== Dataset entries

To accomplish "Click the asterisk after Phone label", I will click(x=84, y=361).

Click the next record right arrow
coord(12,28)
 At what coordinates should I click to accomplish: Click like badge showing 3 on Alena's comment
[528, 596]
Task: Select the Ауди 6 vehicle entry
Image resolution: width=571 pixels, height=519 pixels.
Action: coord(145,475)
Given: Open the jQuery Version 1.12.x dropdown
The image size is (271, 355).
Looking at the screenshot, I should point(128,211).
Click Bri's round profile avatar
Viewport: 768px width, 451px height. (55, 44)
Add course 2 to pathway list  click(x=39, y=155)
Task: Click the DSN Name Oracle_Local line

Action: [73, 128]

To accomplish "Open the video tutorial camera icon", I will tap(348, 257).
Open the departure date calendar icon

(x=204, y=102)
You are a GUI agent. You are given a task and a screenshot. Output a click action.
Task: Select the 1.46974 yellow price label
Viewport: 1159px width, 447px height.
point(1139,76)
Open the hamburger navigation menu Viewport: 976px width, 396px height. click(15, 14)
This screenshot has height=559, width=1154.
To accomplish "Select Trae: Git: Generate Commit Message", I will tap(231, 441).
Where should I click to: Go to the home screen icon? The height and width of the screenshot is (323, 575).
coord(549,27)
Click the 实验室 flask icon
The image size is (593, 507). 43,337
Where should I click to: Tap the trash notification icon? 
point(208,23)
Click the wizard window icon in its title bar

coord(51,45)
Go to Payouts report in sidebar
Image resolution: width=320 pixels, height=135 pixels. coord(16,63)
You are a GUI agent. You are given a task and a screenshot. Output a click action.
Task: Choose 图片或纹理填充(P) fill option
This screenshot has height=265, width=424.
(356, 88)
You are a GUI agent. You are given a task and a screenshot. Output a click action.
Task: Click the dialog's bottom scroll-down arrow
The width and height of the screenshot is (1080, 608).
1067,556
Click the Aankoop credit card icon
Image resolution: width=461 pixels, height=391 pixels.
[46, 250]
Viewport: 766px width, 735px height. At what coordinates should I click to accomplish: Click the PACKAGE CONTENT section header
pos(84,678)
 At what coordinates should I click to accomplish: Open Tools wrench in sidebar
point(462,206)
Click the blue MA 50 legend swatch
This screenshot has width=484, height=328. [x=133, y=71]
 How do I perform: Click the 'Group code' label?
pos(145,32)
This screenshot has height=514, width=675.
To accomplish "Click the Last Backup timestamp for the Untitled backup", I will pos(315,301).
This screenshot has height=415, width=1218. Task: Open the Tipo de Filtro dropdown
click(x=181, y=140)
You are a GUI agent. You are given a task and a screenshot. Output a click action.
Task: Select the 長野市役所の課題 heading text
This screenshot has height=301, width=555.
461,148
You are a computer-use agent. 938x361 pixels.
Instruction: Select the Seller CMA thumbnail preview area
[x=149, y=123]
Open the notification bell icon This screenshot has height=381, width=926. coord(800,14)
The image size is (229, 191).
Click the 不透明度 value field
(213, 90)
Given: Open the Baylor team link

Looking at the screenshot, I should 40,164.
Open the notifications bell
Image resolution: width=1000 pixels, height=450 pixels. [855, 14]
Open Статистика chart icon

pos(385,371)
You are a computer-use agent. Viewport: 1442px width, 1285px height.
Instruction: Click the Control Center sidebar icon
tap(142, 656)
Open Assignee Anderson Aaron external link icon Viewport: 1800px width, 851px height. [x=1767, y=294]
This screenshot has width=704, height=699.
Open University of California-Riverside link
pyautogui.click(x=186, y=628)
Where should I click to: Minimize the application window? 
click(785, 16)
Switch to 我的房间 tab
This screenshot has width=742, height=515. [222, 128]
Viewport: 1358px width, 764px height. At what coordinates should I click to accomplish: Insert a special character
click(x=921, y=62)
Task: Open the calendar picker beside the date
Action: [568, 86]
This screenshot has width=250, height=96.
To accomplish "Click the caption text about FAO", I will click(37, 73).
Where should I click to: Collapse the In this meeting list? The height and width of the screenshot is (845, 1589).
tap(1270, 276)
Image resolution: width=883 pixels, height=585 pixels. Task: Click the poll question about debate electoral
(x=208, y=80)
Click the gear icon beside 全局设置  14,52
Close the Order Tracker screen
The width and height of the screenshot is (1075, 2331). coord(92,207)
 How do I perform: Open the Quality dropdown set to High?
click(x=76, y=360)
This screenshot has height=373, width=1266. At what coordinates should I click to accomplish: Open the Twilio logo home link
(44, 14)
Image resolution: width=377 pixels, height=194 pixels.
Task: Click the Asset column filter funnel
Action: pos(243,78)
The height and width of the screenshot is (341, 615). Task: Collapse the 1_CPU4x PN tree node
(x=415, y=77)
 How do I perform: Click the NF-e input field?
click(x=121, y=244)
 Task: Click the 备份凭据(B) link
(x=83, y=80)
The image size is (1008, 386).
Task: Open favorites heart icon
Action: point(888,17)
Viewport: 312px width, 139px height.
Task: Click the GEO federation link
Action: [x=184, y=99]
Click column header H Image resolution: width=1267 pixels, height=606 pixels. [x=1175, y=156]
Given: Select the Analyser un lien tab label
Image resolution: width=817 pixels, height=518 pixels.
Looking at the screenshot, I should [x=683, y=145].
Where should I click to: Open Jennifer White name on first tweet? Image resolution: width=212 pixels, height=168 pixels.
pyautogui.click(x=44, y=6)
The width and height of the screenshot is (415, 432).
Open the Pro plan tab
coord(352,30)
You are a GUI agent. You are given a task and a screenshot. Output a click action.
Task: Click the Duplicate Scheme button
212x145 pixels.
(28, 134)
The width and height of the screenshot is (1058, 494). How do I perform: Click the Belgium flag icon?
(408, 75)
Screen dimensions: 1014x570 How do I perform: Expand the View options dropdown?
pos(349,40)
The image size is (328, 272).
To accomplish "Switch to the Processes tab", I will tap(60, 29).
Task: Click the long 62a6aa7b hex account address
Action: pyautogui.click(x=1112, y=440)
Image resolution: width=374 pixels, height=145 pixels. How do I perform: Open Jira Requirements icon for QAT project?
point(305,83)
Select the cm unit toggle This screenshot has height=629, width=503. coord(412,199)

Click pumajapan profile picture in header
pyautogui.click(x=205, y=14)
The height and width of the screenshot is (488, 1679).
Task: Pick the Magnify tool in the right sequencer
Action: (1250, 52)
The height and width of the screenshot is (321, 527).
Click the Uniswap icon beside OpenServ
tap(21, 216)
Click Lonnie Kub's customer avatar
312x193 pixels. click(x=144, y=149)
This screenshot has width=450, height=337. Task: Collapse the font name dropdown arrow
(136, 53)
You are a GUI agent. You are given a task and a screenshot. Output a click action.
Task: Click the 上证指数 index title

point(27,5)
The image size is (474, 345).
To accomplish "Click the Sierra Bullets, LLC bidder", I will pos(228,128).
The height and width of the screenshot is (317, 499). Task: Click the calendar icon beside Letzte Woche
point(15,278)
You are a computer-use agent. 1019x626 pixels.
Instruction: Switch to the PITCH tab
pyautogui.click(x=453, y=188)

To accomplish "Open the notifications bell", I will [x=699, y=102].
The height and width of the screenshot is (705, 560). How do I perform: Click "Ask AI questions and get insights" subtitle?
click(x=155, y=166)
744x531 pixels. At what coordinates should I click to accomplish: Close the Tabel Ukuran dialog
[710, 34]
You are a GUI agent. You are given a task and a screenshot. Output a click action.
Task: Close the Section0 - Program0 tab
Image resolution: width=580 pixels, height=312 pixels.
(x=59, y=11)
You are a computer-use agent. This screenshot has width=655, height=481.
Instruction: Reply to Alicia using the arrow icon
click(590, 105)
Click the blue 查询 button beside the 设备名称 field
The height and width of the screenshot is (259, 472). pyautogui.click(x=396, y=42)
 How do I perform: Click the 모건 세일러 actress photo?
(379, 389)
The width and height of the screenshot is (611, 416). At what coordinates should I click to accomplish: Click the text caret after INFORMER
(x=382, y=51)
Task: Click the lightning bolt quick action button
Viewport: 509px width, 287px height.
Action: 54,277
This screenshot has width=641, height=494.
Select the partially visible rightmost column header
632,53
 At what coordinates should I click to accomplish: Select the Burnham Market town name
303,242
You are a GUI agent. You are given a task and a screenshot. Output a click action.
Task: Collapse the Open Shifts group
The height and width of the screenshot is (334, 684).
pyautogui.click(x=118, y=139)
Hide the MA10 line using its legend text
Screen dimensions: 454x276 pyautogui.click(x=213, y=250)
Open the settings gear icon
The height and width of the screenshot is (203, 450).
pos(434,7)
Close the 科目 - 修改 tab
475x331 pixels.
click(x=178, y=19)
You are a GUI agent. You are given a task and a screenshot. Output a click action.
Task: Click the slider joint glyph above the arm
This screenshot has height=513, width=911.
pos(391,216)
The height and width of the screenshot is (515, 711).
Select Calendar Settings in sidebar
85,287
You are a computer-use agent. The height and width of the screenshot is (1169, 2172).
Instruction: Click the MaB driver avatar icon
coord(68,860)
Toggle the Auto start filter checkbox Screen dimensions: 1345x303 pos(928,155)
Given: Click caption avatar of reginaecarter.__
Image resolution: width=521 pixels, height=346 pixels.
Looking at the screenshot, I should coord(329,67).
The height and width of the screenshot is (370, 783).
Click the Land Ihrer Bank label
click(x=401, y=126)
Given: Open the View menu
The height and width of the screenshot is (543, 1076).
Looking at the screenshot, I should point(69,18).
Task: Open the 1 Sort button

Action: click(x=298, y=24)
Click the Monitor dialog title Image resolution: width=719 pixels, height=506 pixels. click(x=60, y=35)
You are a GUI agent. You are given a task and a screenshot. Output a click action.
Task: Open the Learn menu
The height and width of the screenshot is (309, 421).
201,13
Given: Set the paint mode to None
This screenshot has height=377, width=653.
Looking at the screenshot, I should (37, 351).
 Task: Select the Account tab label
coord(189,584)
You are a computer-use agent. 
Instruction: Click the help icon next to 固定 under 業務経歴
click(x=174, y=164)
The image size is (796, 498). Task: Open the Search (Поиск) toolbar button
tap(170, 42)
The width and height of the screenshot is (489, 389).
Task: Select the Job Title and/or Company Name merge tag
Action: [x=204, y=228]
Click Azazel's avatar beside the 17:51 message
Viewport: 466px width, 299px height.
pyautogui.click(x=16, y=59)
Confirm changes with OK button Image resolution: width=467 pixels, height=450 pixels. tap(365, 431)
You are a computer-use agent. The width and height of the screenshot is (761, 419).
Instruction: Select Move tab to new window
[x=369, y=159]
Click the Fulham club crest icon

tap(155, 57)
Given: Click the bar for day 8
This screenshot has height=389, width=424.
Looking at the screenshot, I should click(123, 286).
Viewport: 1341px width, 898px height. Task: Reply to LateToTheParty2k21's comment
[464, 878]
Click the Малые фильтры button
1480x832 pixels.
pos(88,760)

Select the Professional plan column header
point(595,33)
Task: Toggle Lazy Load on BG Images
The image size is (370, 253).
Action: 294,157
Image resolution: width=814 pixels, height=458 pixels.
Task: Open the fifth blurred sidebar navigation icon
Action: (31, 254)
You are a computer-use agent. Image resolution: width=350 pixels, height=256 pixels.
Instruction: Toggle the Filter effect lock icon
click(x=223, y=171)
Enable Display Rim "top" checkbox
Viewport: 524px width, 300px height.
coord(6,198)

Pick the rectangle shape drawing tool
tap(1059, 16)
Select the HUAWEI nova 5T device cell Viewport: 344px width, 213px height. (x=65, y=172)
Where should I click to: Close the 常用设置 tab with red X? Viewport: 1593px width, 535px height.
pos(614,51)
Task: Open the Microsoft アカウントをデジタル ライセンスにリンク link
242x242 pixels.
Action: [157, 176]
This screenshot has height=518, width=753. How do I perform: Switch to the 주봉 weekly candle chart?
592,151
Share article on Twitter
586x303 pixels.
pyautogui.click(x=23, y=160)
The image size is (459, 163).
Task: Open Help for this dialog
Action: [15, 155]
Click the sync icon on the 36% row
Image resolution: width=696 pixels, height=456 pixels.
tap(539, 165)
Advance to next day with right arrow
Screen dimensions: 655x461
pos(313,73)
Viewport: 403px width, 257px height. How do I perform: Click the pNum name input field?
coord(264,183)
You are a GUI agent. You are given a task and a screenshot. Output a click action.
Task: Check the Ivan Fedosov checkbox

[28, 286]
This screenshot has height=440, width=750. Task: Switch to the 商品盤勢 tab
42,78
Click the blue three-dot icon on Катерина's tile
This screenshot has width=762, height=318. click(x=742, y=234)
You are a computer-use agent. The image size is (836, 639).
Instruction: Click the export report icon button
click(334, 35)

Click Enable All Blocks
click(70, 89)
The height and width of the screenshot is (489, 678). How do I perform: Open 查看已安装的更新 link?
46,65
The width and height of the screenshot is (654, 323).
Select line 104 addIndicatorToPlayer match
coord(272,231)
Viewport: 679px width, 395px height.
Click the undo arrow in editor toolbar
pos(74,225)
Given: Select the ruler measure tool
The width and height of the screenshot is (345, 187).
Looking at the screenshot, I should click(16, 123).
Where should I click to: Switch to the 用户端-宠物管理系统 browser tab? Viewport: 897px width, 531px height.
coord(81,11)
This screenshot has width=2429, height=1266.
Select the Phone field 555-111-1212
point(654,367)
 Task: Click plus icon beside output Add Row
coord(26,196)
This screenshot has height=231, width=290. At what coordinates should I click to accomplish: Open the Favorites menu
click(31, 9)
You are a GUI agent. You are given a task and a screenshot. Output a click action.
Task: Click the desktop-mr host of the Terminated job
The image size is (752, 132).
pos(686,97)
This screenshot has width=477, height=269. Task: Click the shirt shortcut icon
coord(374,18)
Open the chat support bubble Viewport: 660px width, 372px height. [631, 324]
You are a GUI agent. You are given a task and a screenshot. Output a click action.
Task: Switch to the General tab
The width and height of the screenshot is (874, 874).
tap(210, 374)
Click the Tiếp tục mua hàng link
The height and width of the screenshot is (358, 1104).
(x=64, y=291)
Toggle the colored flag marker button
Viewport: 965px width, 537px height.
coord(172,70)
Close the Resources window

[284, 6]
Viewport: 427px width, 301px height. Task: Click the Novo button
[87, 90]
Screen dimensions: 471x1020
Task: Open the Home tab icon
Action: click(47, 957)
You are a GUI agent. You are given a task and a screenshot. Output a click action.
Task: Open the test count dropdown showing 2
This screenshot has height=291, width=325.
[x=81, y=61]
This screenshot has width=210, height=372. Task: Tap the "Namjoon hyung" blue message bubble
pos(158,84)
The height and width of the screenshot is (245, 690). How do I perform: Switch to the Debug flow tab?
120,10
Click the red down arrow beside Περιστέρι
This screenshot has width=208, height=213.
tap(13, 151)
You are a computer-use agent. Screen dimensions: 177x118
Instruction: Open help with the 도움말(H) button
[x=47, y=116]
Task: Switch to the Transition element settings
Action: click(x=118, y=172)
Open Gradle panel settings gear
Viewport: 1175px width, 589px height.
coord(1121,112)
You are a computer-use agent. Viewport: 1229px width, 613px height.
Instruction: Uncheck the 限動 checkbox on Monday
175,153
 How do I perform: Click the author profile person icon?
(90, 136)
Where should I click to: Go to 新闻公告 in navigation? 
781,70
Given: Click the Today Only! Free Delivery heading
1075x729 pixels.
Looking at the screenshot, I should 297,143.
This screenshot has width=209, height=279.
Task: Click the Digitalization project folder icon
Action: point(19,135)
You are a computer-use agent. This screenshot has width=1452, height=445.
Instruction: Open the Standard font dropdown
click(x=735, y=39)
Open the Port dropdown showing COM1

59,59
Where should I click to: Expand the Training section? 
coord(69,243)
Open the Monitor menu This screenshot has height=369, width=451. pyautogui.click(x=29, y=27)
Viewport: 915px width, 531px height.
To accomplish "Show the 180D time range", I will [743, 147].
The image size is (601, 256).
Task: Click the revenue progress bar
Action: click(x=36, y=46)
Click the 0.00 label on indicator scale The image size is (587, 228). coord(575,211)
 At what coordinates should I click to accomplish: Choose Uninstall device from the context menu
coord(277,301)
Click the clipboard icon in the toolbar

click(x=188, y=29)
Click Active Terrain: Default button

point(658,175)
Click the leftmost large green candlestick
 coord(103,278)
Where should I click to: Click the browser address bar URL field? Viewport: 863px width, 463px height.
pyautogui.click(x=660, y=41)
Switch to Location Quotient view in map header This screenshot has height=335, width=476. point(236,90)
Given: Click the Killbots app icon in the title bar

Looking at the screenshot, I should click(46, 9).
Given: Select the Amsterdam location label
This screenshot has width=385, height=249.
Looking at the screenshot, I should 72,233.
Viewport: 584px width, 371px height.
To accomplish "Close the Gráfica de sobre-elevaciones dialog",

====

Find the lines in the data that include "caption", then copy each of them.

- [Task result]:
To accomplish "Click the caption text about FAO", I will click(37, 73).
Given: Click caption avatar of reginaecarter.__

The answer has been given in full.